*TEXTO DE LECTURA*
-=-=-

Mi hermana dice que recuerda que mi recuperación de la cirugía el año pasado fue sorprendentemente rápida. Tal parece que ocurrió lo mismo esta vez. Empecé tratamiento con unas gotas mucho más fuertes que las que me habían recetado antes y pronto desapareció toda la porquería que tenía entre los párpados. Mis ojos no serán buenos para enfocar, pero sí que son resilientes. Sin embargo, he de decir que, sumando las dolencias que se sucedieron una tras otra sin tregua, esta ha sido una de mis convalecencias más largas. Por si ya lo olvidaron, les repito: nunca se toquen los ojos, y menos si tienen gripa.

Les histoires d’amour finissent mal en général (ou non?)

Al final de las vacaciones de verano de 2008, Himura me terminó. Pasé los siguientes meses llorando desconsolada, rogándole que me diera una explicación y que no me dejara sola porque no tenía con quién más hablar. Creo que esencialmente él se había cansado de fingir que teníamos cosas en común cuando en realidad no podíamos ser más distintos. Digo “fingir” porque a todas estas yo nunca llegué a conocerlo realmente. Era un espejo fiel de mis gustos y actitudes y luego, de repente, ya no lo fue más.

Diez años después pienso en cómo en ese entonces yo estaba convencida de que nunca llegaría a estar con nadie más porque quién rayos querría aguantarse a alguien tan raro como yo. Lo que yo no sabía era que, a principios del mes de la ruptura, nos habíamos reunido para desayunar con dos personajes que resultarían queriendo aguantarse a alguien tan raro como yo en el futuro. Tomé una foto de ellos ese día. De derecha a izquierda: Himura (quien me había dicho semanas atrás —en mi cumpleaños— que no quería seguir conmigo pero yo le había respondido que ese no era el momento para esas cosas), Ovidio (quien me enviaría un libro con una dedicatoria bonita al año siguiente, lo cual desembocaría en un cuento de verano en Medellín) y Cavorite (quien me pediría tips para un viaje a Japón después de mis vacaciones con Ovidio y con quien terminaría casándome varios años después).

La vida es bien chistosa. Uno ahí llorando por haberse quedado solo, hundido en el final amargo de una larga historia de amor, y resulta que en realidad una historia de amor muchísimo más larga acababa de empezar.

Cantina y guaro

Estoy en Medellín. No tengo mucho que hacer por acá, pero anoche me salió plan y tomé un Uber para ir. El conductor me preguntó si me iba de rumba.

-=-=-

*EXTRACTO DE DATOS*
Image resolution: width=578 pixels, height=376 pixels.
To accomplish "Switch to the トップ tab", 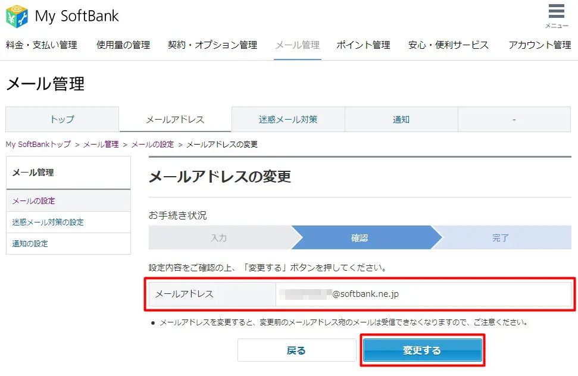I will (62, 120).
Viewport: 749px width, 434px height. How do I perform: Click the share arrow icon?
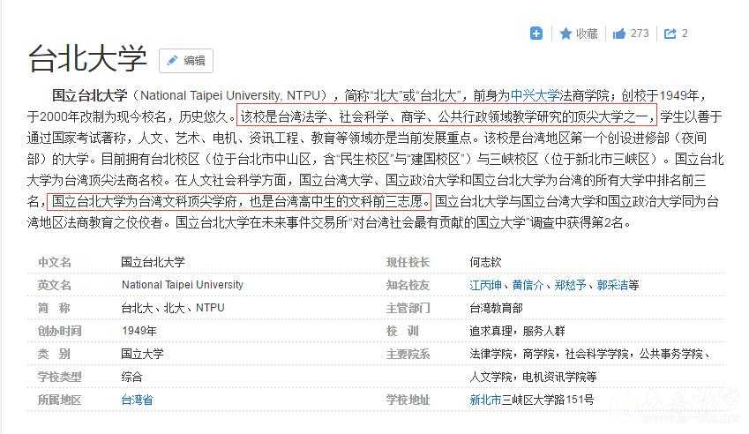click(670, 34)
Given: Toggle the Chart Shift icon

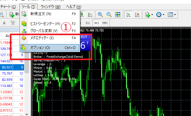Looking at the screenshot, I should (137, 15).
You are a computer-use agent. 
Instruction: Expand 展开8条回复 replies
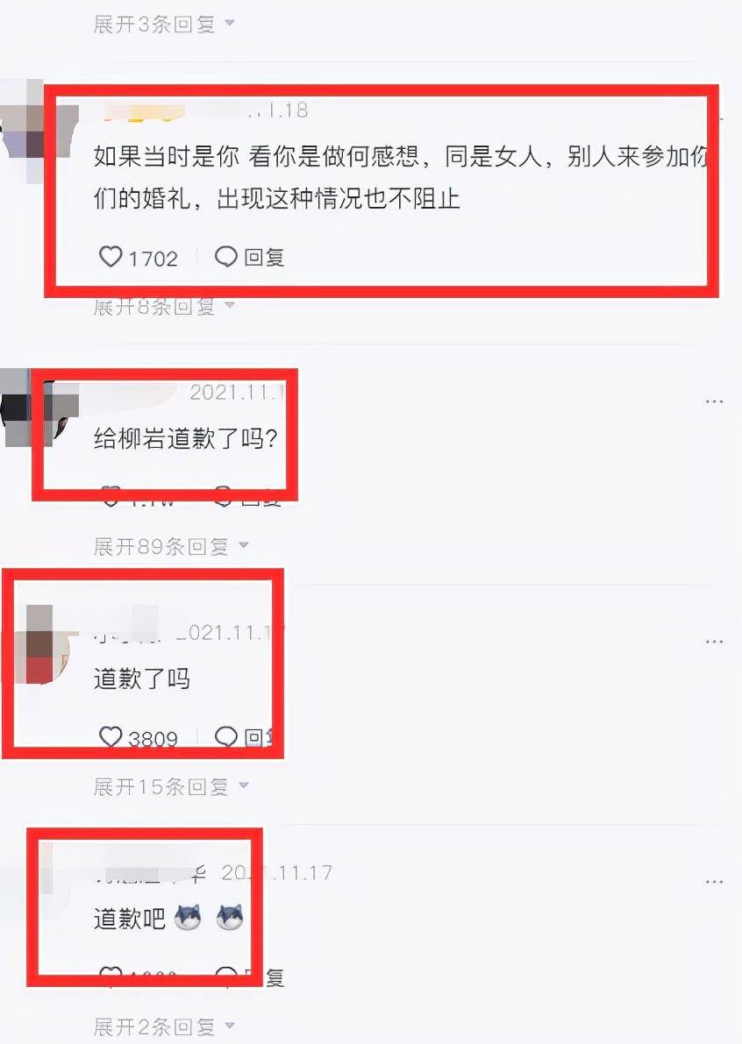click(164, 306)
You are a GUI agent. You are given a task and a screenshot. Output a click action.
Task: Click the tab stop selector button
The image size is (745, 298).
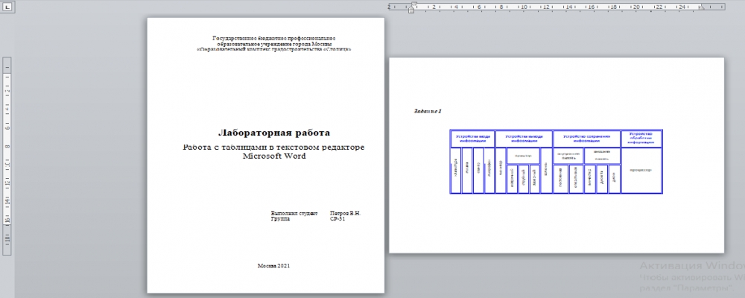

-=-=-

*ACCIÓN REQUERIDA 1*
Según el texto de lectura, ¿cuándo terminó Himura la relación?
*ACCIÓN REQUERIDA 2*
Reescribe la parte del texto de lectura que empieza con "Al final de las" y sigue hasta "lo fue más.", cambiando "espejo" por "reflejo".
*ACCIÓN REQUERIDA 3*
Sigue escribiendo el texto de lectura, en la parte de la noche en Medellín, justo después de su última oración.
Aquí no hace falta usar los registros.

*RESPUESTA 1*
Al final de las vacaciones de verano de 2008.

*RESPUESTA 2*
Al final de las vacaciones de verano de 2008, Himura me terminó. Pasé los siguientes meses llorando desconsolada, rogándole que me diera una explicación y que no me dejara sola porque no tenía con quién más hablar. Creo que esencialmente él se había cansado de fingir que teníamos cosas en común cuando en realidad no podíamos ser más distintos. Digo “fingir” porque a todas estas yo nunca llegué a conocerlo realmente. Era un reflejo fiel de mis gustos y actitudes y luego, de repente, ya no lo fue más.

*RESPUESTA 3*
—No, voy a visitar a unos amigos.
—¿Y no se van de rumba?
—No, no me gusta la rumba.
—¿No sabe bailar?
—No me gusta bailar. Tomé clases y descubrí que no me gusta.
—¿Entonces qué le gusta?
—Me gusta charlar.
—Ah, ¿entonces le gusta el plan cantina y guaro?

¿Qué responde uno ahí?

—Jajaja.

Uno jura que los tipos se van a callar si uno se limita a decir “jajaja” pero NO. El señor empezó a contarme sobre lo mucho que le gusta ir a cantinas a tomar guaro y cómo yo debería tomar guaro con los amigos que iba a visitar. “Jajaja”, volví a responder.

Luego pasó a preguntarme sobre mi situación sentimental. Le expliqué brevemente (no sé ni para qué) y procedió a interrogarme/reprocharme cómo rayos se logra mantener algo así. Obviamente hablaba del aspecto físico de la situación.

—Uno se acostumbra—respondí—, y además es algo temporal.

Respuesta inválida.

Este es el segundo conductor de Uber en Medellín en dos días que me pregunta si tengo novio y luego no puede dar crédito a sus oídos cuando le digo que vivo lejos de la persona que quiero. Hablan de “necesidades”, como si de la vejiga y el intestino se tratara.

Desafortunadamente todavía quedaba un trecho por recorrer y el señor tenía que seguir parloteando. Pasó a mi vestimenta. Que qué hacía mostrando pierna con este frío. Yo estaba en bermudas, así que eso de “mostrar pierna” era altamente discutible. Y en todo caso qué diablos le había de importar.

—Vengo de BOGOTÁ. Aquí está haciendo CALOR.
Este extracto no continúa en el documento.